In this work, the novel nitrogen-rich extract of spirulina to impregnate castor shell powder derived from castor processing waste for forming infiltrated networks as precursor with KOH to synthesize nitrogen doped micro-mesoporous carbon was investigated. The organic groups of the spirulina extract improve the interaction between KOH and castor shells to induce the formation of unique interconnected networks micro-mesoporous structure with higher specific surface area by high temperature activation process was investigated. The as-prepared nitrogen-rich micro-mesoporous carbon materials for electrode are studied to improve performance of supercapacitor. The use of microalgae extract indeed contributes to improve the structure and surface properties of porous carbons derived from biomass by more effective carbonization/activation and it is a renewable green synthetic route for micro-mesoporous carbon electrode materials.

Experiment Section

Syntheses of Spirulina Extract

The purchased spirulina powder (Forrida bio-health technology Co. LTD, Beijing, China), without further treatments, was characterized by FTIR and elemental analysis, and results are shown in Figure 5 and Table 1. The amounts used for hydrothermal process, 2 grams of spirulina powder, were well dispersed in 50 mL deionized water at room temperature. The completed heating process in autoclave for 4 h at 200 degree was gradually cooled to room temperature, and extract concentration of 37.5 g L^-1 was obtained by filtration and centrifugation and called water soluble spirulina extract (SE). As a nitrogen dopant, it contains 9.53 % nitrogen (see table2).

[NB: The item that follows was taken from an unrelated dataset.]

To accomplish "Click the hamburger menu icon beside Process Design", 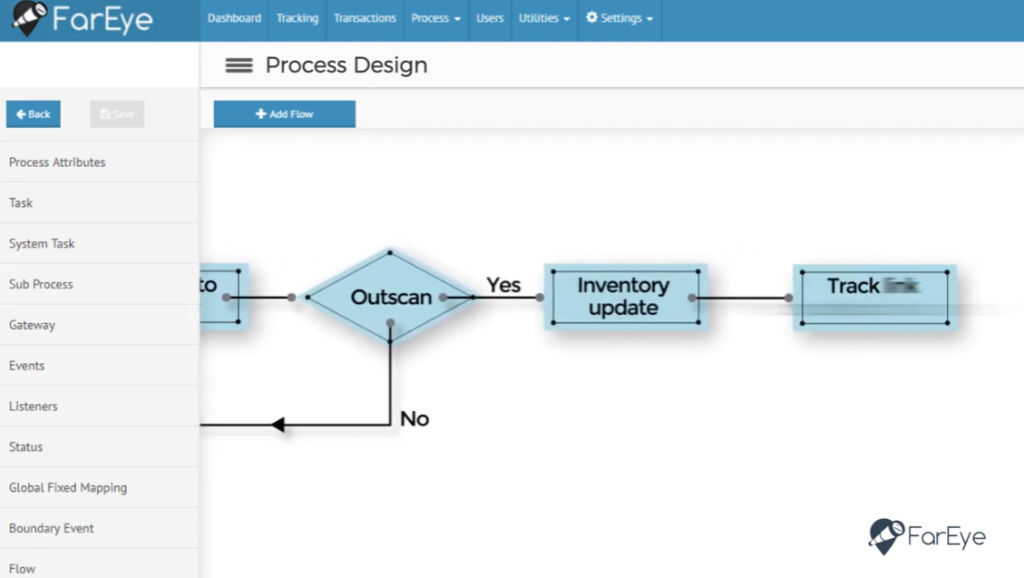I will pos(238,66).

Castor shell powder (CSP) from Shandong Zibo Jiaxiang Castor Seed Industry Technology Co., Ltd, China, with ground particles less than 200 mesh in 2 grams, was impregnated in 4 mL of the Spirulina extract at 40 overnight. Subsequently, the functionally bonded extract/CSP was made paste with 2 mL of KOH (2 M) activator, allowing intercalation of potassium ions into the coated structure for effective activation at 40 overnight. The functional interactivity equilibrium was reached by drying the paste at 80 for 24 h. Then, decomposition reaction was performed, using calcination temperature of 800, and the process was controlled under nitrogen atmosphere gas for 4 hours, also cooled down gradually to room temperature. All the traces of inorganic salt were removed with 2 M hydrochloric acid, and the dried sample designated CSSK was characterized structurally. Investigated contributions of the spirulina extract and KOH activator were completed by elimination method to synthesize comparable samples designated CSS without KOH activator and CSK without spirulina extract. The process of the syntheses are maintained like that of CSSK, and the sample without extract and activator is designated CSC.

Characterization

Powder X-ray diffraction (XRD) was recorded on an X’Pert Pro X-ray diffractometer (PANalytical BV, Netherlands) with Cu Kα radiation at a voltage of 40 kV and a current of 30 mA. The morphology and structure of the samples were further analyzed by using LEO 1530 Scanning Electron microscope (SEM) and Philip Analytical FEI Tecnai 30 high resolution transmission electron microscope (TEM) at an accelerating voltage of 300 kV. The Brunauer-Emmett-Teller (BET) specific surface area, pore volume and pore size distribution were measured by ASAP 3020 Micromeritics instrument. Fourier transform infrared spectroscopy (FTIR) was performed on a FTIR Nicolet Avatar 330 (Nicolet, USA) instrument. The spectra were recorded in the region of 4000-400 cm^-1 using condition of 32 scans at a 2 cm^-1 resolution. Raman spectroscopy was acquired using a HORIBA Xplo RA Raman spectrometer with a laser excitation wavelength of 532 nm and a power of 16 mW. X-ray photoelectron spectroscopy (XPS) was carried out using a Qtac-100 LEISS-XPS instrument with a monochromatized micro focused Al X-ray source. The binding energy was calibrated by C 1s peak at 284.8 eV. Organic elemental analysis was carried out using an Elementar analyzer (varioEL III Elementar).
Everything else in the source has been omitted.